Il filosofo francese Gilles Lipovetsky, studioso delle trasformazioni della società contemporanea, intervistato al Festival della Filosofia di Modena-Arti del 2017, parla della nascita del capitalismo-artista. 

Il capitalismo-artista ha inglobato la dimensione dell’arte nelle sue produzioni, nei suoi luoghi commerciali, e nel contempo ha mutato il rapporto fra arte e mercato. La rottura si è consumata con Andy Warhol. Sino ad allora l’arte e il commercio erano due universi separati. Con Andy Warhol cambia qualcosa: gli artisti non si oppongono più al mercato, non hanno più un atteggiamento di totale rifiuto nei confronti del successo commerciale, come invece accadeva all’epoca di Baudelarie, per esempio.
Perciò, oggi il capitalismo-artista è quello in cui l’arte si adegua sempre di più alle leggi di mercato. Basti pensare all’evoluzione dei musei. Prima i musei non erano vincolati da dettami commerciali. Oggi sì. Oggi si investe nei musei. E perché? Perché sono degli strumenti di promozione delle città: permettono di attirare il turismo, il turismo culturale. All’interno dei musei ci sono dei negozi che vendono prodotti derivati, ci sono bar e ristoranti. Esistono dei dettami commerciali ben precisi collegati alla gestione di un museo.
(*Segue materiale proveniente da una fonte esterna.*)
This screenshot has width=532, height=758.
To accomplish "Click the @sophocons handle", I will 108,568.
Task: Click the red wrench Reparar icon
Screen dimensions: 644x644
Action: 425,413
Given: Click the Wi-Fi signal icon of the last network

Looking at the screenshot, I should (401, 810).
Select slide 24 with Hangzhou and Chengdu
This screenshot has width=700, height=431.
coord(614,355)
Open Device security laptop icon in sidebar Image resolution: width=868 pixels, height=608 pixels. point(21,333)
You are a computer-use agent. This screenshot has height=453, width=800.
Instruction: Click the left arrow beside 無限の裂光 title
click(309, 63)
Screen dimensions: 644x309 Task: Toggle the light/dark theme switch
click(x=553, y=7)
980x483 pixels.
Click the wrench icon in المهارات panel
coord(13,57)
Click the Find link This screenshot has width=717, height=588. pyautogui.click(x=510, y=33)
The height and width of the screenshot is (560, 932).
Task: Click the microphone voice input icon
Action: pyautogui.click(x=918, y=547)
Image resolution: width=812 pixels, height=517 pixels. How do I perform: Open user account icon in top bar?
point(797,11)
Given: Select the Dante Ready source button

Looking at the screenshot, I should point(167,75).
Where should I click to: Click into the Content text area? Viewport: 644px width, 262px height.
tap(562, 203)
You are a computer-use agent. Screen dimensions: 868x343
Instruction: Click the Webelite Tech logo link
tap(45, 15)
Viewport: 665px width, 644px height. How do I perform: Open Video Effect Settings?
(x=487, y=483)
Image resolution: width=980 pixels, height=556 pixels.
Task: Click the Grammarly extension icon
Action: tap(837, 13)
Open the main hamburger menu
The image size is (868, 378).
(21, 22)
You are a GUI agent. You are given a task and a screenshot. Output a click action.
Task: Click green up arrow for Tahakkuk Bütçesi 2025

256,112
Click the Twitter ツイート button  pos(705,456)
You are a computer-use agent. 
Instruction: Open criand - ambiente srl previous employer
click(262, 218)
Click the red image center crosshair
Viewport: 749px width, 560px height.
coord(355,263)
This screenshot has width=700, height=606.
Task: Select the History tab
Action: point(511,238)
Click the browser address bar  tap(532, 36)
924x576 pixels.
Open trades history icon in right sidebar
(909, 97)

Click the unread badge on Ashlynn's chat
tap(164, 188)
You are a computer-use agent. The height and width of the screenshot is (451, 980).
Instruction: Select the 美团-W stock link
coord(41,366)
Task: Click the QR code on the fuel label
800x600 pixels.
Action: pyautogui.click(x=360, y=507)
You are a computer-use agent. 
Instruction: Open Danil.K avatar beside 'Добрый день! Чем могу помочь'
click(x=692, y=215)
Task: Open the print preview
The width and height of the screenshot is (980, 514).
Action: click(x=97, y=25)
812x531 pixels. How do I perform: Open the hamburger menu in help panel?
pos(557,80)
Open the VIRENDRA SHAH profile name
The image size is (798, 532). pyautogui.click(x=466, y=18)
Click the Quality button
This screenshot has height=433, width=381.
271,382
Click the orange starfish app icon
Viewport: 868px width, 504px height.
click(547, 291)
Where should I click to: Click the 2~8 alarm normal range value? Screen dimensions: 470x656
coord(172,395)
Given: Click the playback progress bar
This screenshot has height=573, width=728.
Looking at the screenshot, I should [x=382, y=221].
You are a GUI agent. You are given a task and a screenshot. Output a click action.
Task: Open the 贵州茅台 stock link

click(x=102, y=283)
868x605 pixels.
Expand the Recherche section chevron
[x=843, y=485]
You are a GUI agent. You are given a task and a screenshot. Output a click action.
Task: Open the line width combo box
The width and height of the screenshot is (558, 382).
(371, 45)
L’epoca degli artisti maledetti è ormai terminata, oggi gli artisti all’avanguardia sono sulle copertine delle riviste e guadagnano una fortuna. Il mercato dell’arte contemporanea è esploso con quotazioni in continua ascesa, con dei collezionisti che speculano sulle opere d’arte.
Il grande vincitore in tutto questo è palesemente il capitalismo. Un tempo c’erano dei continenti, dei settori che gli opponevano resistenza. Mi riferisco, per esempio, allo sport o all’arte, ma oggi lo sport e l’arte non sono più dei feroci detrattori del capitalismo. Il capitalismo è riuscito a far sì che i luoghi artistici si adeguino ai principi aziendali. La dinamica o, meglio, la logica economica si è introdotta in tutti i settori: si parla di “arte-business”, di “sport-business”. In altre parole, è il business che ha la meglio ovunque.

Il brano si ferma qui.